On Nov. 28, 2013, for the first and only time in any of our lifetimes, the first full day of the eight days of Hanukkah converges with American Thanksgiving. We will not have another “Thanksgivukkah” for 70,000 years, or so I read. (I didn’t know how to begin to check the math on that one.) You can celebrate this year with Manischewitz-brined turkey, pumpkin pie rugelach, and a cornucopia of gelt.
As we gather around our Thanksgiving table, whether at a soup kitchen or at grandmother’s house, we stop to give thanks to Jehovah God for His goodness and bountiful blessings. While there, we can join hearts with our Jewish friends to acknowledge that Jehovah’s light will never be snuffed out and He will always provide for our needs. (See last year’s post about the rich symbolism of Hanukkah.)
With Thanksgiving being the fourth Thursday of November, it can fall anywhere in the range of Nov. 22-28. This year, it’s the latest possible date. And that lateness has really messed with college calendars. Students here go home, sometimes traveling for hours, to return for merely three days of classes. Then exams start. And unless they’re graduating or in football play-offs, they travel home – again – just one week later. One result is that all campus clubs and activities had their final meetings of the semester before Thanksgiving. And students who don’t live close enough to drive are isolated in their dorm rooms with the cafeteria closed. Not a very happy holiday prospect.

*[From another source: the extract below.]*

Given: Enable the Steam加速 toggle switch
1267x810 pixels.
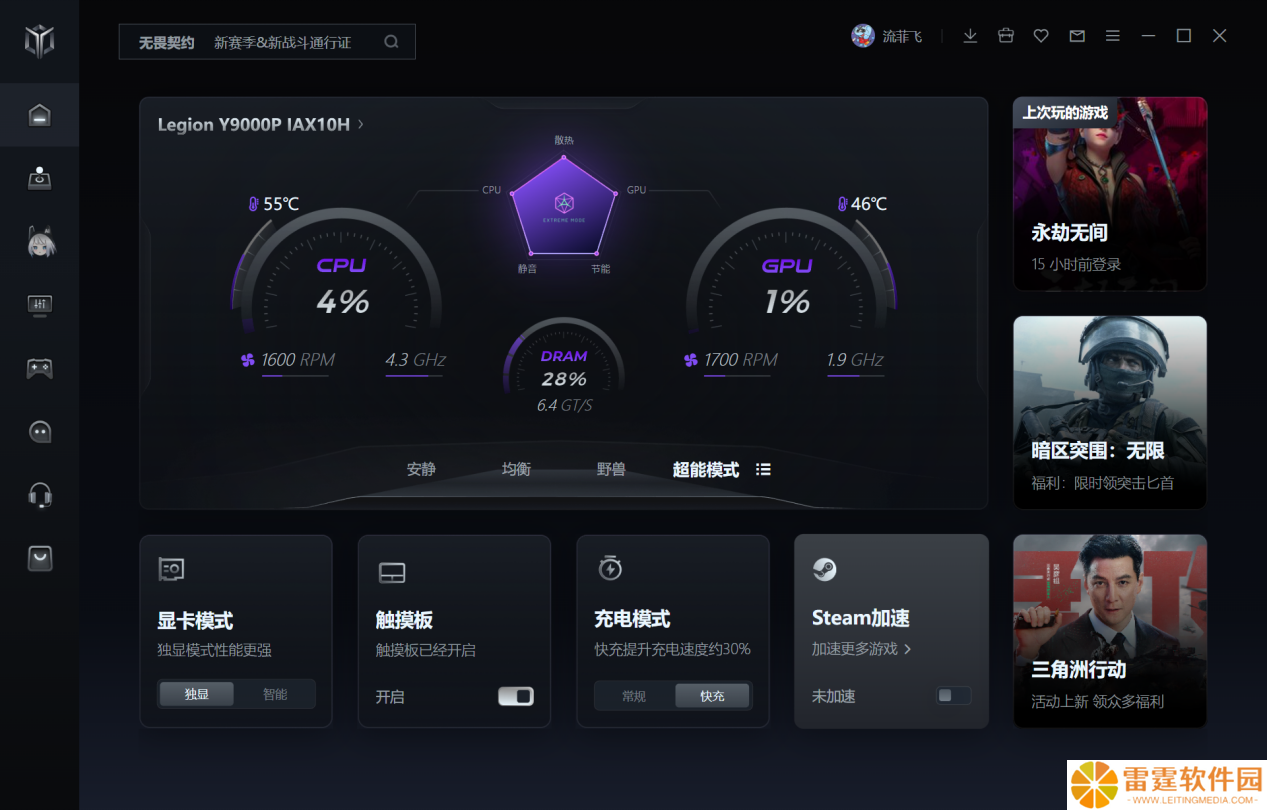Looking at the screenshot, I should coord(953,695).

If you live near a college campus, I urge you to try to find students who may be marooned away from family. International students are always stuck on Thanksgiving. Reach out to them and include them to become part of your family, if only for a day. It’s a fantastic opportunity to explain the importance of giving thanks to God. You never know how God will use your kindness in their lives. Who knows? You may be entertaining a future world president unaware.